A professional Scottish wrestler has hit out at homophobic trolls, as well as homophobia in sport more generally, reports the Daily Mirror.
Christopher Saynt, aged 22, from Clydebank, has competed in over a hundred professional matches but has been targeted with vile abuse on several occasions on account of his sexual orientation.
He has suggested that other gay wrestlers may be too afraid to come out.
Saynt came out in January 2014, using social media to tell his fans and others in the wrestling community. Many voices were supportive, but others have since trolled him and sent hateful messages.
Speaking at the National Union of Students’ annual LGBT conference, Saynt said: “I can’t pretend it was easy coming out as gay to the wrestling community, and I worried about whether I’d be accepted by fans and fellow wrestlers. While my colleagues have been really supportive, some people have struggled to accept my sexuality.

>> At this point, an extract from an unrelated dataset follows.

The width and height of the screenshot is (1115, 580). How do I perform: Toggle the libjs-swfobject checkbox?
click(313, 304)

“I’ve had some hate mail and negative responses from them, but I’ve also had huge encouragement and positive messages from many more. I’ve had people send me emails saying we don’t want to pay money to see your shows. I know of other wrestlers who are too scared of the reactions they’d get if they were to come out.

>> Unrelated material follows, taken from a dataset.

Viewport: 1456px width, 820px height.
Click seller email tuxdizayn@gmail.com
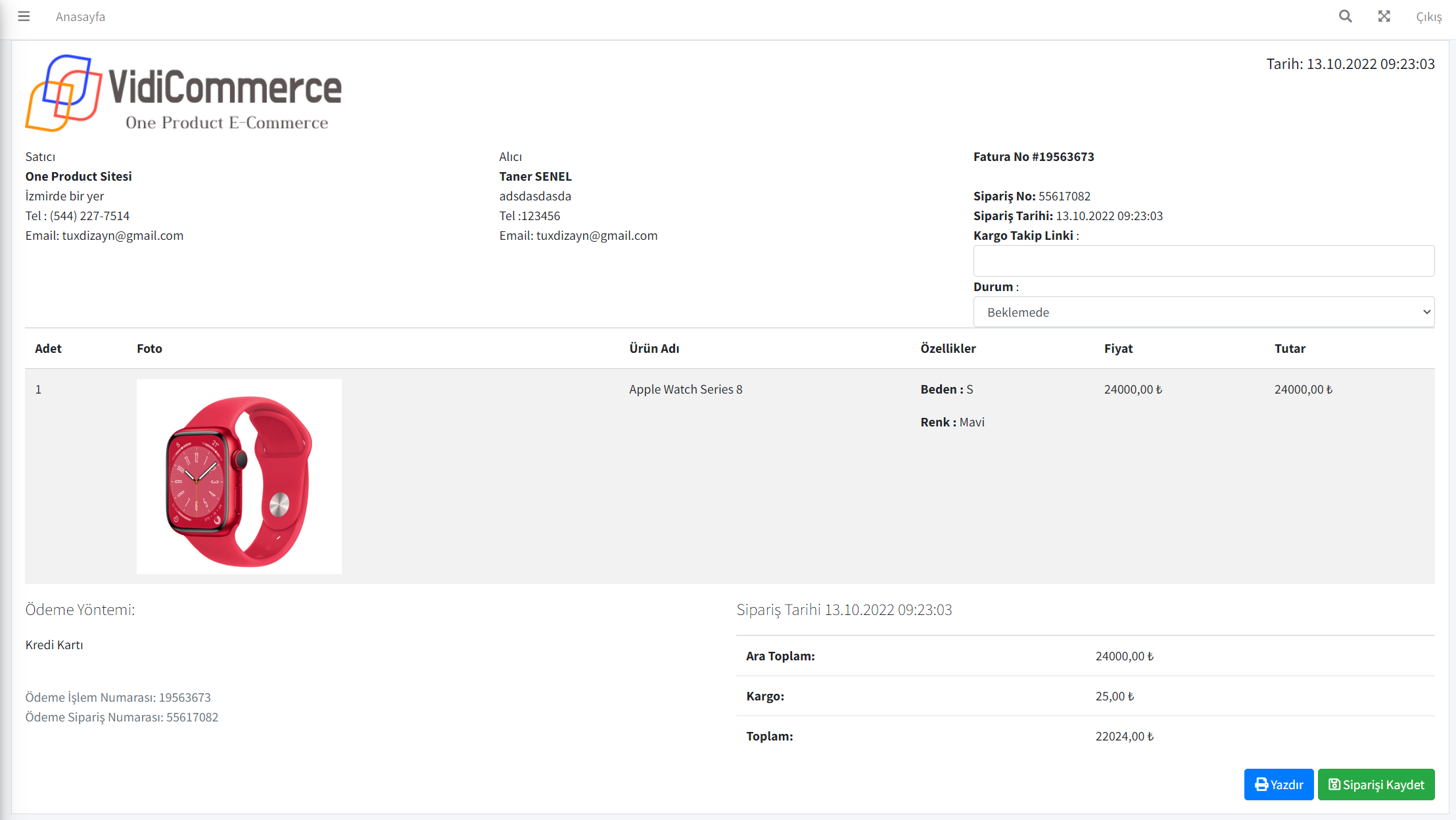pyautogui.click(x=122, y=235)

He continued: “It’s a sign that prejudices still exist. When it comes down to it, wrestling is a bunch of men in their underwear, cuddling angrily. Wrestling is a very homoerotic sport – you can get two men in their underwear cuddling and hitting each other. It would be hugely hypocritical to have homophobia within our sport.”
Last year, in conversation with The Herald, Saynt explained that “a few have taken it [coming out] negatively, but that’s their choice. Some people said I did the video for publicity. But I’m not just claiming to be the first openly gay wrestler in Scotland – I have looked into it and I am.
“It upsets me that I’m the first, when you think that it’s 2014.”
Saynt insists that there is a great deal of gay influence within sport but that much depends on “the mentality of the fans and other players”.
Lani Baird, NUS Scotland LGBT Officer, said that a change of culture is needed: “It’s great to see someone like Christopher Saynt challenge the negative stereotypes and assumptions that are still attached to sport, and wrestling in particular.
“Some people will put you into a box without really understanding your identity or sexuality, and then reject you from the team.
“Sports shouldn’t just be for straight macho types – it’s for anyone who wants to get stuck in and be part of the team.”